Or from anyone else's? Apparently so:
(Argentine President Cristina)Fernandez has rankled Wall Street by imposing price controls, nationalizing private pension funds and publishing inflation data far below private estimates.
So, how have the Argentinians responded to Fernandez destroying the economy and stealing their life's savings?
"Argentine President Cristina Fernandez looks set to win a second term in October and deepen her interventionist policies after thrashing rivals."
Why cry for Argentina? They do this to themselves.
Of course, one could quite reasonably cry for the minority who understand that stealing life savings, inflating the currency, and imposing price controls add up to armed robbery of the masses by the criminal elite.
By the way the Reuters article
describes Fernandez as "center-left". Good thing she isn't radical.
This reminds me of a book I read a couple years ago: "The Modern Survival Manual: Surviving the Economic Collapse
: Based on the first hand experience of the 2001 economic collapse in Argentina" by Fernando Ferfal Aguirre.
It isn't very well written or edited, but the author is the first to say so. However, a lot of his experiences mirror things I saw in Lebanon in the Fall of 1975 and Spring of 1977. One of his more important points is that the lone individual or family living in an isolated area is running a very significant risk of torture and murder by people who want whatever the lone person or family might have.
In a really major breakdown, like the Lebanese civil war I saw, even small towns will be at risk. The village I was in, Jouar El Haouz,
was a Christian village which, between my visits, was taken over by the PLO: One morning the villagers heard someone ringing the bell of the church across the street from my step-sister's house. They went to investigate. The PLO told them at gunpoint to start walking. No stopping at home. Just get out or get shot. A few very old people were allowed to stay, but they were all alone.
After the village was emptied the PLO went house to house, shooting the locks off the doors, then went in and vandalized what they didn't take: upholstery slashed, table tops gouged with knives, all clothes in closets cut with scissors.
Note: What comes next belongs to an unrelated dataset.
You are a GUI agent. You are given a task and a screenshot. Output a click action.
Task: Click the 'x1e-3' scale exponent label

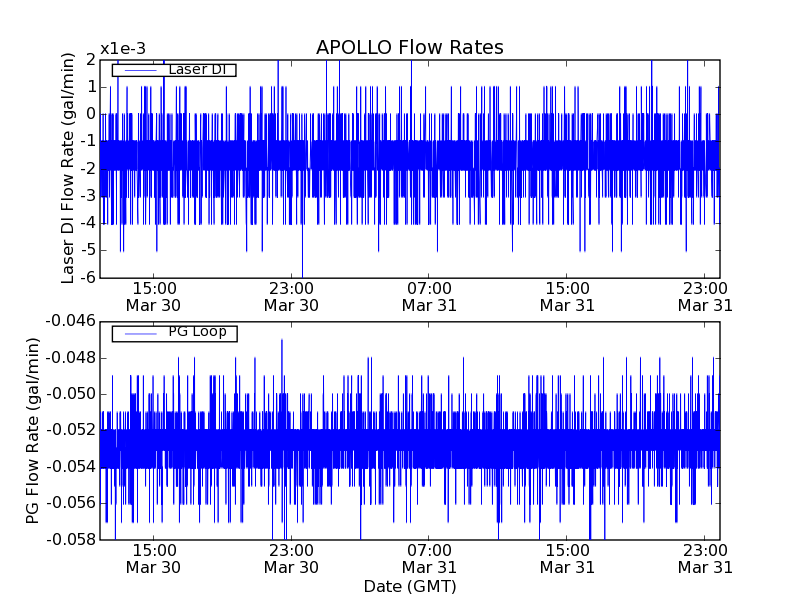[x=123, y=50]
Eventually the Syrian peace-keepers moved in, and the PLO, unable to remove the ammo they were storing in my step-sister's house, blew it up.
If you look at the areal view at the Google link, you can see the church: It's the building with the orange tile roof on the inside of the bend in the road. Directly across the street to the northwest is a grayish rectangle: our house. There used to be an orange tile roof on it,too, but when the ammo dump exploded the roof went straight up and the walls moved out. It apparently has never been rebuilt.
If you back out a bit you see a lot of blue ponds. Those are reservoirs to catch snow and spring run off for irrigating the apple orchards during the summer. I spent a couple days guarding ours from a fellow who liked to cut the lock off the valve and steal the water. Not sure what I would have done if he had been pushy but fortunately the only person I saw was a goatherd with a Galil assault rife, and he just led his goats to the water and let them drink. No big deal.
Anyway, when things got bad there were a lot of shortages because trucks couldn't get to warehouses and out again: the village store ran out of bottled propane for stoves, and most foods. We had kerosene space heaters and were able to cook on one in the salon
aka living room, and cooked a lot of windfall apples by candle light. Some nights that was all there was to eat. Or apples, cooked apples, apple juice, and Spam.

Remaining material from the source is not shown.